# Carboy Lifter



## ROADRUNNER (Apr 19, 2011)

I'm gettin' older & just waiting for my back to give out. Have been looking for a carboy lifter and finally found something!

Check out globalindustrial.com

Do a search for Wesco Mini Winch Stacker

176 lb capacity $315
265 lb capacity $383
330 lb capacity $320 (strange)


----------



## Wade E (Apr 20, 2011)

Those are cool but a vacuum pump would work much easier, cost less, and do more. You can rack your wine from the floor, to the counter top, from the basement to the first floor, degas your wine, filter your wine, and even bottle your wine! Thats what Ive been selling for some time. If you want I can set you up with a new pump and racking and filter set up for $275 shipped to you but Ill have to order one for you as I was really trying to stop selling these but Ive actually been contemplating just selling new ones now as they dont require me to keep a bunch of parts in stock to replace the ones on the used ones.
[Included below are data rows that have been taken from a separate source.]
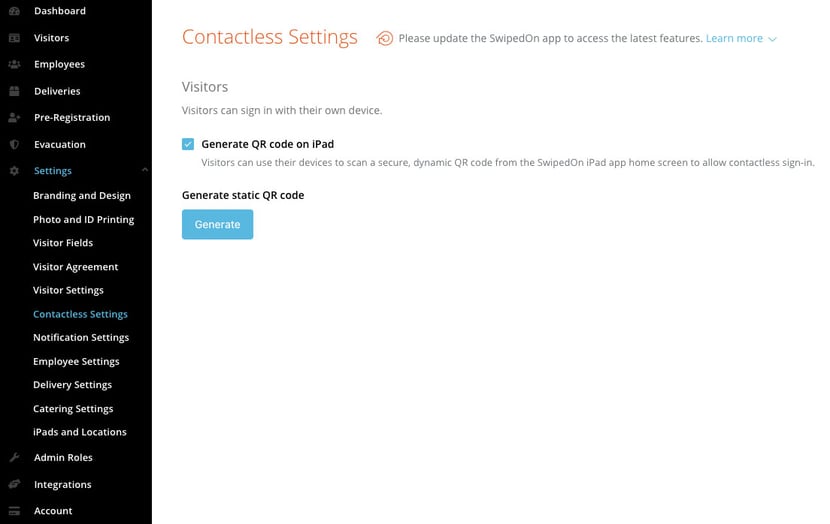
Task: Click the Visitors ID card icon
Action: point(14,38)
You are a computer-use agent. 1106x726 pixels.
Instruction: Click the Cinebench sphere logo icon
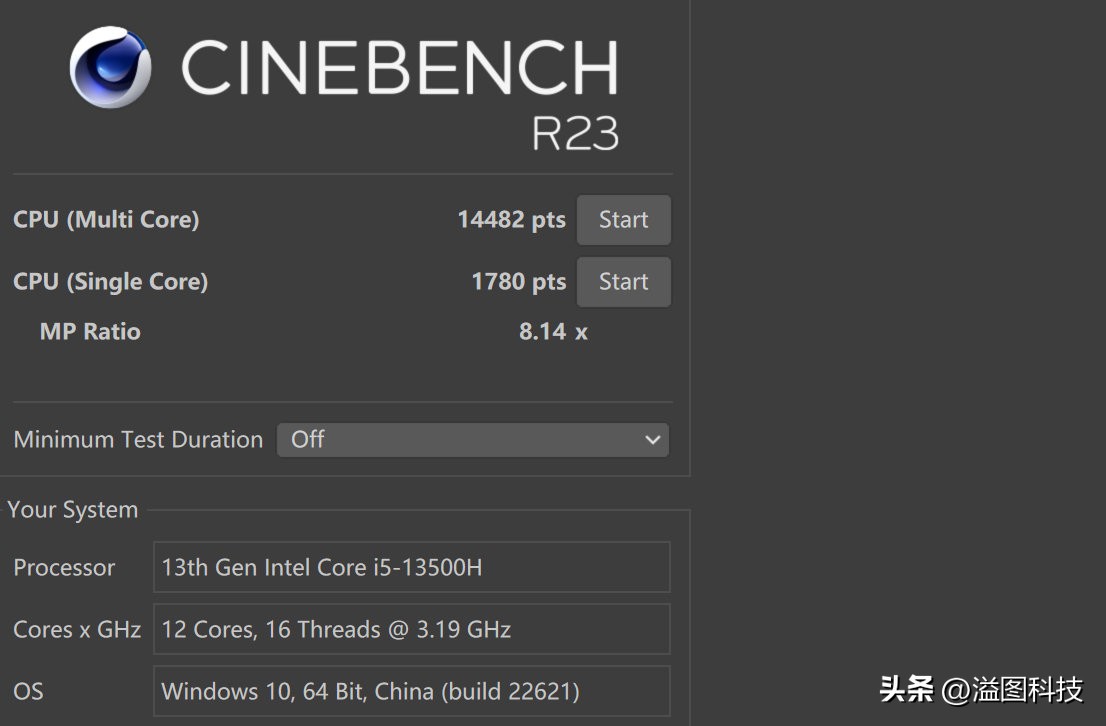click(x=110, y=67)
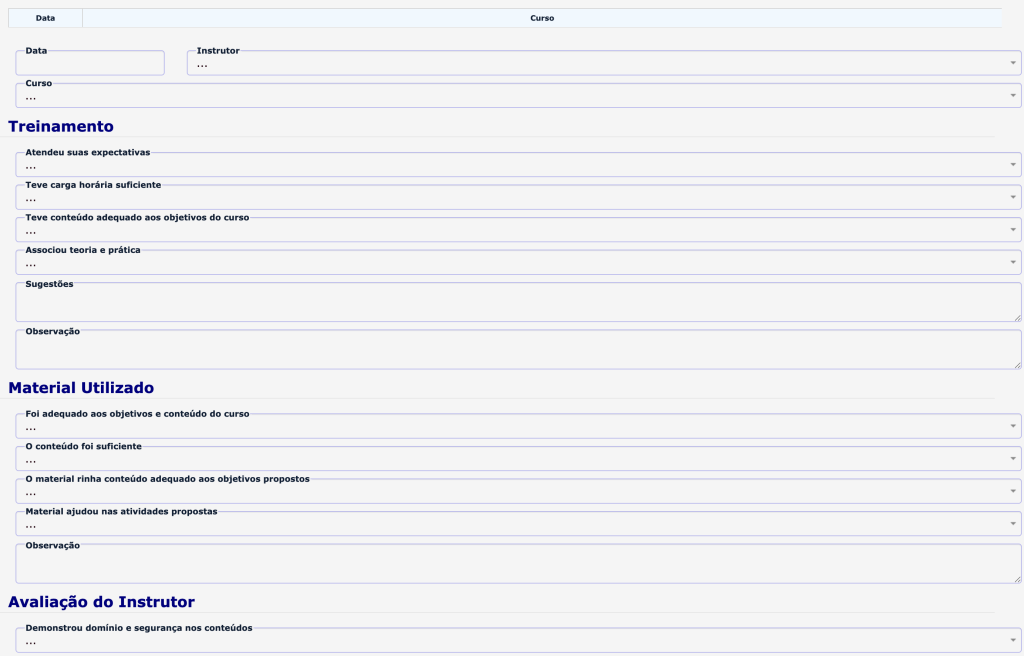This screenshot has height=656, width=1024.
Task: Click Observação field under Material Utilizado
Action: tap(518, 565)
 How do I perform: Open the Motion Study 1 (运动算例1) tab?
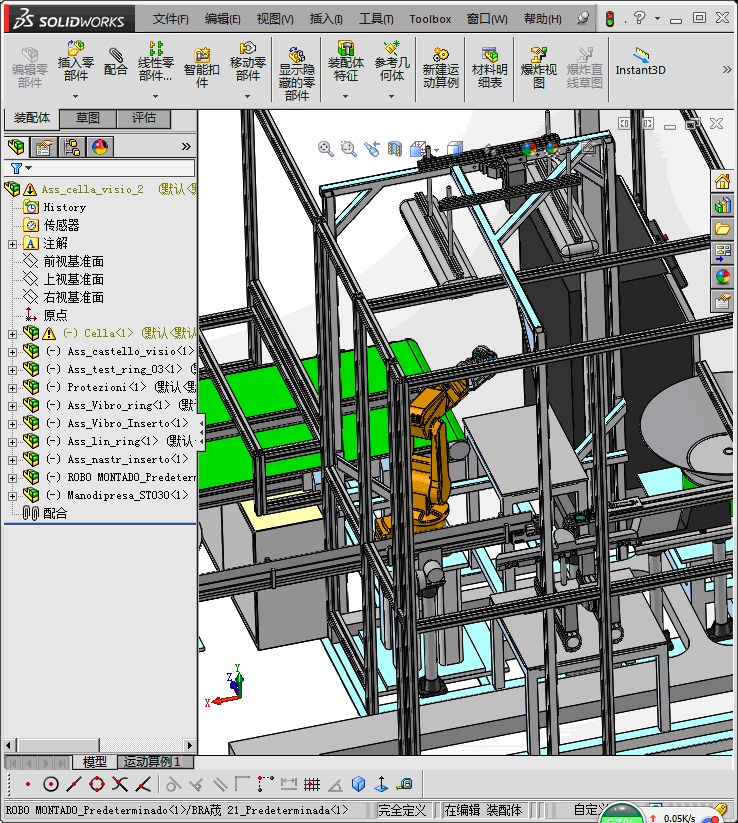point(152,762)
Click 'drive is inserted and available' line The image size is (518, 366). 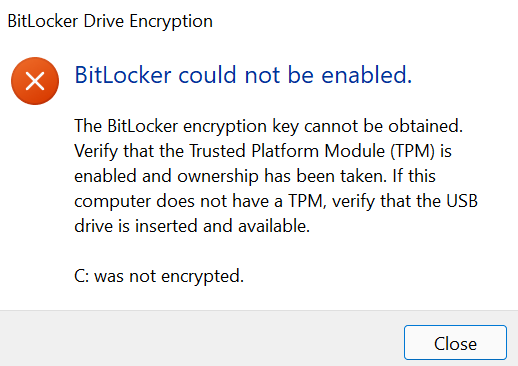pos(192,226)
I have a bad back so lifting a full carboy is out of the question and why I started using one!


----------



## Runningwolf (Apr 20, 2011)

I totally agree with Wade and his system for racking. You are cutting your work time way down and protecting your back. If you're looking for something to lift with I would go with a hydraulic table for half the price of what you were looking at.


----------



## dinolan (Apr 20, 2011)

I go along with Wade and Dan. I got a pump from Wade and its made easy and quick work of racking, degassing and bottling, not to mention not having to muscle the carboys up off the floor.


----------



## winemaker_3352 (Apr 20, 2011)

Absolutely agree 100% with wade.


----------